Dans Lhomme Moïse (1939), le concept dhéritage archaïque permet à Freud de parler du savoir instinctif. Il démontre que les formations psychiques héritées de la culture forment le noyau de l’inconscient. La culture travaillerait donc à la constitution d’un patrimoine héréditaire archaïque composé de contenus innés tels que la symbolique du langage, les fantasmes originaires et les états d’affects renvoyant à des sédiments psychiques ou évènements vécus par les générations antérieures. La culture assure par ailleurs des dispositions déterminées,

pulsionnelles et de pensée. Van Gennep (1981) poursuit dans l’idée de Freud et affirme qu’il y a ainsi un devoir de transmission de ce patrimoine à ses participants, ce qui assure alors des liens intergénérationnels. Van Gennep précise, ce qui nous permet de mieux saisir le travail de culture chez Freud que cette transmission est généralement effectuée par des rites de passage comportant des opérations corporelles (extraction ou action de tailler les dents, scarifications, tatouages, circoncision, etc.) modifiant l’aspect naturel du corps. Chacune des étapes du cycle de la vie de tout individu (enfance, adolescence, âge adulte, mort…) en sera marquée. Freud (1913 ; 1939) s’est, en effet, intéressé de façon particulière à ces pratiques culturelles, car elles ont une incidence directe sur le fonctionnement psychique. L’analyse de la circoncision dans lhomme Moïse (1939) laisse paraître cette pratique comme un signe de sanctification du peuple juif par Moïse. Pour Freud, il s’agit là d’un signe visible qui isole ce peuple des autres et qui devient par là même, un marqueur identitaire source de satisfaction narcissique.

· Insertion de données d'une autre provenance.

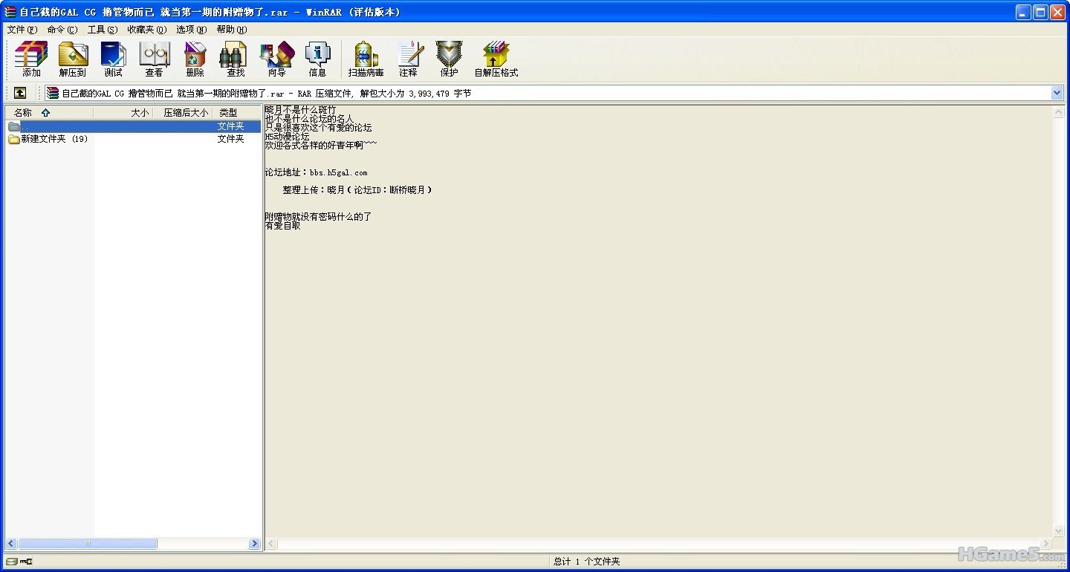Show archive 信息 (Info) icon

tap(317, 59)
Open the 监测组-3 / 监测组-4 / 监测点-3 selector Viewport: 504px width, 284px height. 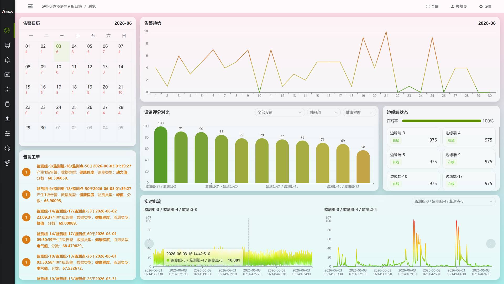tap(453, 201)
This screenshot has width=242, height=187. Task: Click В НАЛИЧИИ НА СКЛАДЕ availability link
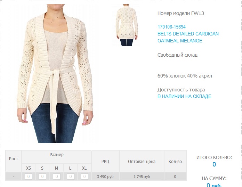184,96
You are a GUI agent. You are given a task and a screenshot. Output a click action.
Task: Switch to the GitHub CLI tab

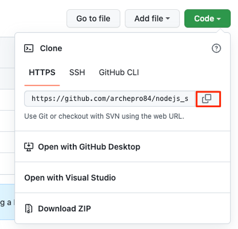(119, 72)
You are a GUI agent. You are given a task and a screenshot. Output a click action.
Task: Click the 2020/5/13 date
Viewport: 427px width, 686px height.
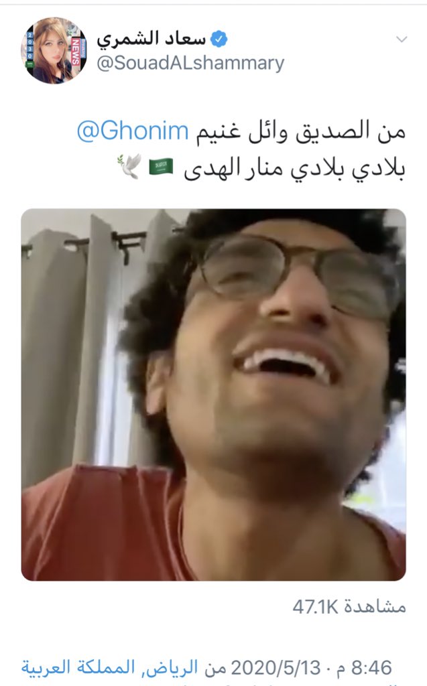click(276, 668)

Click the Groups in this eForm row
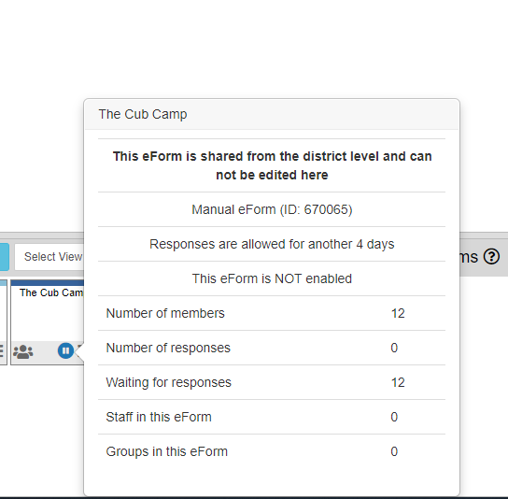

Revenons dire avec Van Gennep au sujet de la sanctification du peuple juifs par la circoncision que cette pratique est « le substitut symbolique de la castration que le Père primitif avait jadis infligé à ses fils, dans la plénitude de son pouvoir, et celui qui adoptait ce symbole montrait qu’il était prêt à se soumettre à la volonté du Père, même quand elle lui imposait le sacrifice le plus douloureux » (Van Gennep, 1981, p. 223). Le marquage ritualisé du passage est donc un travail de symbolisation caractéristique du travail de la culture.

Toutefois, le rapport entre anthropologie et psychanalyse ne se limite pas à une suite de correspondance entre ce qu’apportent l’analyse des institutions totémiques et celle des rituels et le matériel inconscient que dévoilent les cures. Il y a dans la façon qu’a le fondateur de la psychanalyse d’utiliser le savoir anthropologique. La culture reste un lieu de problèmes conceptuels utiles pour comprendre mieux la clinique, la cure, mais aussi cette part du collectif qui ne se révèle pas dans le simple examen des modèles idéaux de comportements et de valeurs. Ce que la psychanalyse dévoile est que le sujet humain n’est pas « maître » de son monde, que la réalité du lien social est débordée et divisée par le pulsionnel, et donc par le sexuel (Assoun, 2011). Les considérations anthropologiques sur le lien social sont ainsi interrogées dans leur profondeur par les théorisations psychanalytiques dans la mesure où le savoir psychanalytique insiste sur l’anomie de ce qui inscrit le sexuel dans le monde humain.